Rep. Alexandria Ocasio-Cortez was not among the Democrats who protested at President Donald Trump’s address to a joint session of Congress on Tuesday night. Instead she stayed home and watched it on television. But she did register her objections in a different way: She broadcast a live rebuttal to her nearly 9 million followers on Instagram in the candid, digital town hall-style that she has made into a signature form of political communication.
The New York Democrat hammered home a critical point: The most important part of Trump’s exceptionally long speech wasn’t what he said, but what he didn’t. “Donald Trump said a lot of random things about studies and waste and all this other stuff, he did not talk about Medicaid, not once. And as a certain right-wing operative likes to say, ‘MAGA’s on Medicaid,’” Ocasio-Cortez said. “And MAGA: Trump is coming for your Medicaid. MAGA: Republicans are coming for your Medicaid.”
Trump knows that Medicaid cuts will be politically costly, which is why he spends so much time diverting his base’s attention from it.

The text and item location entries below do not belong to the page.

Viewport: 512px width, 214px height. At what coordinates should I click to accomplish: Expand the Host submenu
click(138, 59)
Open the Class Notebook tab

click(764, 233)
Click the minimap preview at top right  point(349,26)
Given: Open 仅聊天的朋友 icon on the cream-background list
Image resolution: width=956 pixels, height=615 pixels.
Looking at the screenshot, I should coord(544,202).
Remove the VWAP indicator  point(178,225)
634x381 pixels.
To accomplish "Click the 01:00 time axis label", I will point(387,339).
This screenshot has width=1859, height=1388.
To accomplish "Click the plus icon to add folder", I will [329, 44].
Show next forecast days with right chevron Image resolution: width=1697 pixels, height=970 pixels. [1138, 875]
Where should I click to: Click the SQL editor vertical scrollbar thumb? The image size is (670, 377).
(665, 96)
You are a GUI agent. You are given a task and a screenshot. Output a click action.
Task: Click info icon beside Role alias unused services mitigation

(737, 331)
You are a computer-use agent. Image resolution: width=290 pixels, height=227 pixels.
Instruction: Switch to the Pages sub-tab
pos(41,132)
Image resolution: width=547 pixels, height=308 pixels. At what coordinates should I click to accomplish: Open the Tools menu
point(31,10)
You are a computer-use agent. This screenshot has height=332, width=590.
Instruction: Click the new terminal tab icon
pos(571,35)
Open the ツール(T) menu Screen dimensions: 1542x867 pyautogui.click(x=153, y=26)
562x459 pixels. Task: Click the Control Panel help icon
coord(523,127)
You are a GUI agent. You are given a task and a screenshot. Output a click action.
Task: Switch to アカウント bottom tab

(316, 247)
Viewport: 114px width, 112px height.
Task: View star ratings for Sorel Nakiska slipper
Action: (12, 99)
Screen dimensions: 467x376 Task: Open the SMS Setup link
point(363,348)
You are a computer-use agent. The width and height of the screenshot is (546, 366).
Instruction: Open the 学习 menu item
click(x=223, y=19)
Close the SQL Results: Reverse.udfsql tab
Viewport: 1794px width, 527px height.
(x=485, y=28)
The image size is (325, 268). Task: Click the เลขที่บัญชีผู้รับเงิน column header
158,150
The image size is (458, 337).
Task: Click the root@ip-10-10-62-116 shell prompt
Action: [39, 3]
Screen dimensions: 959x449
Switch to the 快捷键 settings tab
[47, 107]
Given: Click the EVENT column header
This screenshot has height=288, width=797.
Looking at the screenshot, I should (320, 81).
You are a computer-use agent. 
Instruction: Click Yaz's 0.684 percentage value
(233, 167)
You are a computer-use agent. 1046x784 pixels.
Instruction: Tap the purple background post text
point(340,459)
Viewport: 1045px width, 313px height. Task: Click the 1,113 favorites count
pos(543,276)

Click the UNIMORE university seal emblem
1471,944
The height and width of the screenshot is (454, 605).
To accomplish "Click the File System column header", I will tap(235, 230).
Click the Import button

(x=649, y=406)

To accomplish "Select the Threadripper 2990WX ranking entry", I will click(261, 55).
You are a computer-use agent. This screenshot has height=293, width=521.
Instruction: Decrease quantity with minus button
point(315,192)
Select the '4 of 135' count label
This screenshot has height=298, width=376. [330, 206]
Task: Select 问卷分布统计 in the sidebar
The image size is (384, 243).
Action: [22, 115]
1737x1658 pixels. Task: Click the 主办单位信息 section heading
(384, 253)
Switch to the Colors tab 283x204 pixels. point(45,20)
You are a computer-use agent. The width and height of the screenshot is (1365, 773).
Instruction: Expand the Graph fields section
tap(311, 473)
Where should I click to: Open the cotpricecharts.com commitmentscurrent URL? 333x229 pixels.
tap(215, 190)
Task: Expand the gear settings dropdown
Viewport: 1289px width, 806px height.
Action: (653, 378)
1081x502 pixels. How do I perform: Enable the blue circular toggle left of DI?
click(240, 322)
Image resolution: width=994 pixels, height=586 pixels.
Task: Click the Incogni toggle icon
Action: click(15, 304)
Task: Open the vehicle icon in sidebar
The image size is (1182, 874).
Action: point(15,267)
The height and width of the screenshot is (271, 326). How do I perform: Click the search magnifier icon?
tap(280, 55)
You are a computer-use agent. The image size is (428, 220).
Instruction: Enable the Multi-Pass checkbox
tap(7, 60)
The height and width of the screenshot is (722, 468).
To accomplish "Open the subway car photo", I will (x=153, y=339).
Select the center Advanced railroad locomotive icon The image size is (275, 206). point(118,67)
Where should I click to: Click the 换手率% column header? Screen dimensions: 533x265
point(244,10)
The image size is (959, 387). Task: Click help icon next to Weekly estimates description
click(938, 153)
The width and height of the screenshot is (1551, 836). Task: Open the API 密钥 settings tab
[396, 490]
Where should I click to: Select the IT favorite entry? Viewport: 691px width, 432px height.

As my colleague James Downie has pointed out, Trump has flip-flopped on Medicaid just weeks into his presidency. After promising to protect the program, which provides medical coverage for about 80 million low-income people in America, the GOP budget Trump endorsed commits to $880 billion in spending cuts, most of which will come from Medicaid. (This is to say nothing of possible future cuts to Medicare or Social Security under the guise of cracking down on “waste.”) Trump knows that Medicaid cuts will be politically costly, which is why he spends so much time diverting his base’s attention from it.
Trump’s go-to distraction tactics throughout his time in politics have mainly centered on vilifying migrants and talking about trade deficits as intolerable economic evils. But this time around, his DOGE operation and its outrageous misinformation alleging massive waste and fraud in the federal government are a key part of Trump’s rhetorical strategy — and featured heavily in his address. As Ocasio-Cortez points out, the emphasis on identifying waste as a way to return money to American taxpayers is a red herring.